Chapitre 2.4 : Ilinsar – Lonely Day
Je circule agilement entre les tables, esquivant meubles et mains baladeuses de pochetrons, sans même y faire attention. Ce jeu est devenu une routine, si vite, si morne que je ne me souviens plus de quand j'ai cessé de piquer une crise dès qu'une main m'effleurait le fessier pendant mon job. Oui, je suis bien foutue, et je l'assume entièrement. Mais ça ne fait pas de moi une salope. J'ai beau avoir des mœurs un peu légères, veuillez ne pas me confondre avec celles qui font les trottoirs, merci bien.
Je retourne tranquillement au comptoir, et de là, je me permets d'observer la décadence humaine. Il n'est pas encore dix heures que certains sont déjà ivres morts. J'envoie un regard noir au patron, avant même qu'il ne puisse suggérer l'idée que j'aille les mettre dehors moi-même. J'ai été catégorique, lors de mon embauche : je n'approche pas des hommes saouls qui s'installent au bar pour la journée. J'en ai bien assez soupé auparavant.

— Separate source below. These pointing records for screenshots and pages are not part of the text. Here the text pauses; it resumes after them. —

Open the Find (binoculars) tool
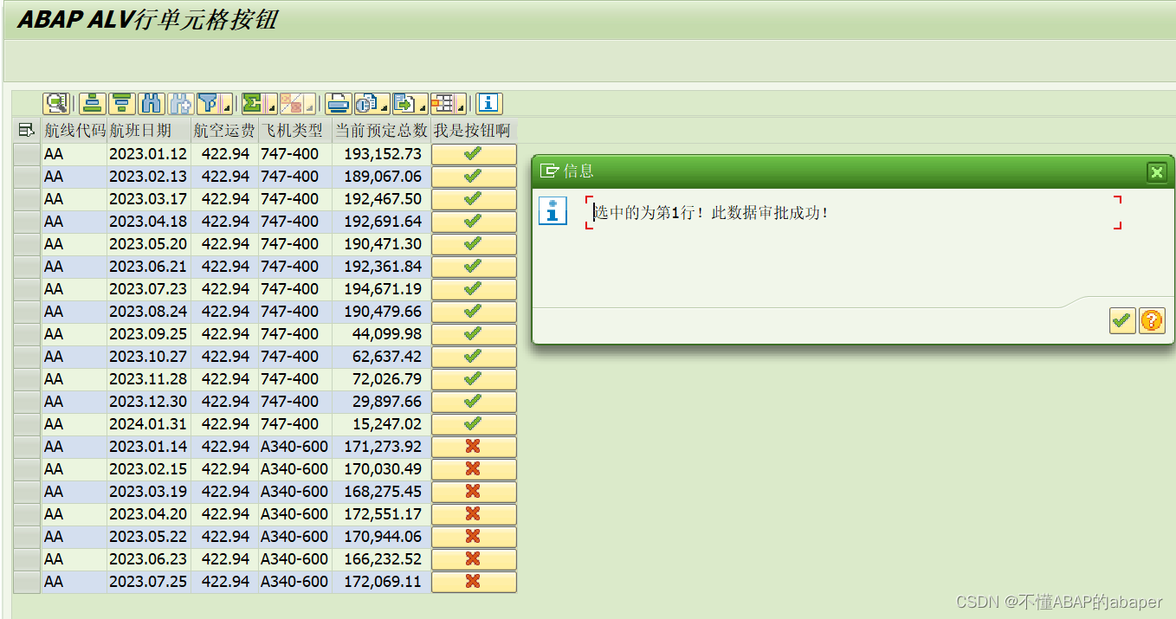The height and width of the screenshot is (619, 1176). pyautogui.click(x=151, y=103)
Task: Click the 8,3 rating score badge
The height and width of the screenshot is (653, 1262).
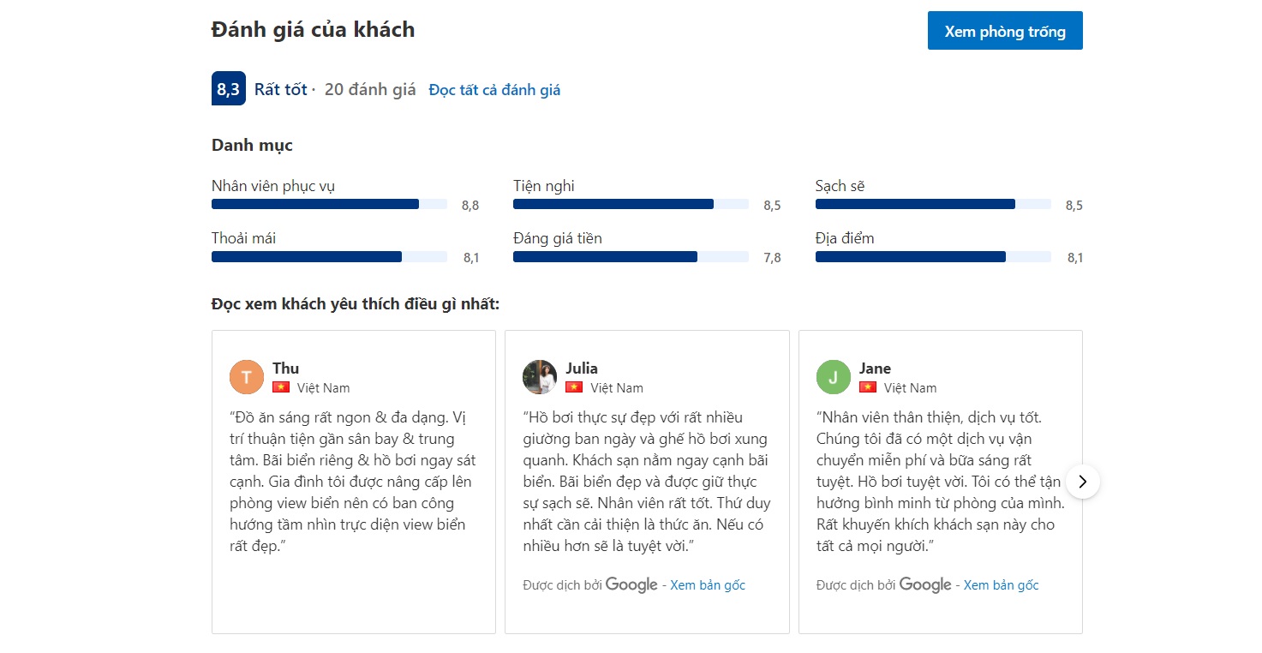Action: [x=228, y=89]
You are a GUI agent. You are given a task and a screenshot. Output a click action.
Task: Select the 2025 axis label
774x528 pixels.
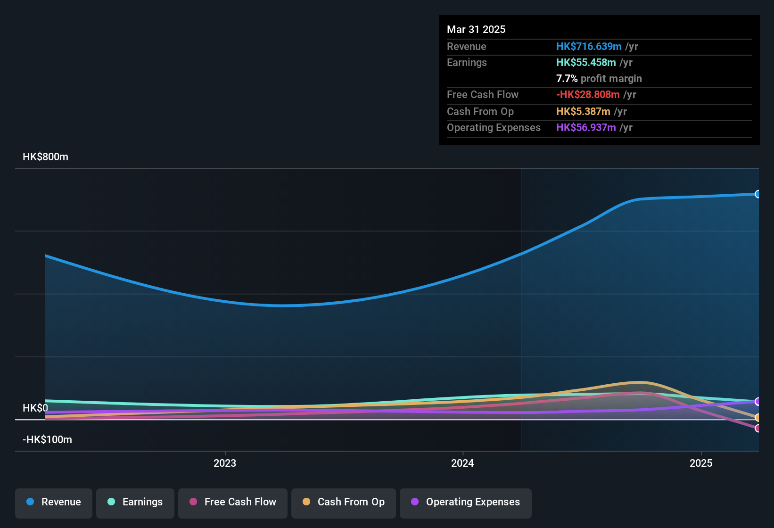[x=701, y=463]
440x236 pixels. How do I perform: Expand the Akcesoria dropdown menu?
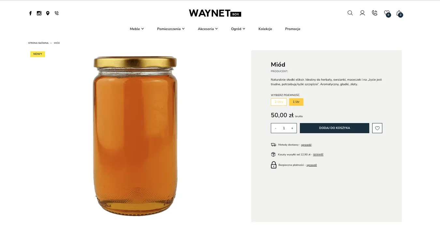(208, 29)
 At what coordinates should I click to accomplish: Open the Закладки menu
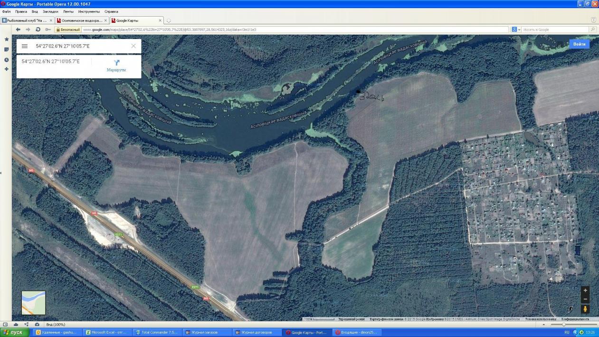click(50, 11)
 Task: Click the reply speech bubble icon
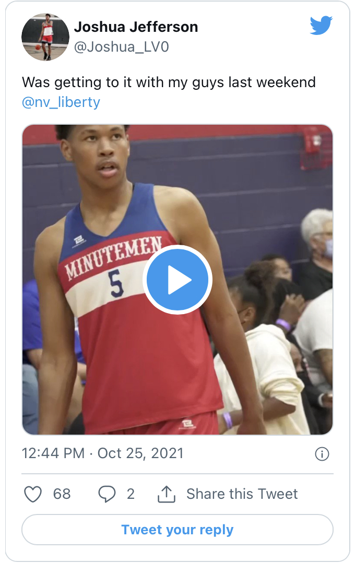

Néanmoins, il y a une personne, parmi cette masse grognante et puante, qui n'est pas tout à fait comme les autres. La première fois que je l'ai vue, j'ai été particulièrement surprise. Pourquoi? Ce jeune homme de doit pas être bien plus vieux que moi, et pourtant, malgré cette sorte de charisme qu'il dégage, malgré sa réputation, malgré son talent que j'ai moi-même pu voir à l'œuvre lors des concerts de son groupe, le voilà qui vient régulièrement boire des quantités d'alcool, à sa table près de la fenêtre. Il est toujours seul, mélancolique, et rien ne semble pouvoir le décrocher de sa chaise ou de son verre, qu'il contemple d'un regard vide avant d'en commander un autre... Et encore un autre.
Je n'arrive pas à saisir pourquoi il se réfugie ainsi dans ce bar miteux et mal famé, sans les autres membres du groupe. Pour vivre dans le même immeuble qu'eux, je sais à quel point ils sont proches, quoique leurs liens soient étranges. Et je ne comprends pas pourquoi il préfère s'isoler et boire jusqu'à en rouler sous la table, sans personne pour le ramener. Enfin si, il y à quelqu'un. Un grand type avec une iroquoise bleue et noire et la voix qui porte. Le chanteur du groupe. Il vient souvent ramener son bassiste, et j'ai réussi à surprendre, une fois, un bref mot d'excuse murmuré à l'oreille du soûlard. Sans doute se disputent-ils souvent.
Je ne sais pas non plus pourquoi ce type préfère se faire appeler « Major » par tout le monde. Il n'a rien d'un militaire. Ni la coupe stricte ou la posture raide. Non. Il est tout en contrastes et contradictions, comme s'il ne savait pas vraiment ce qu'il veut montrer.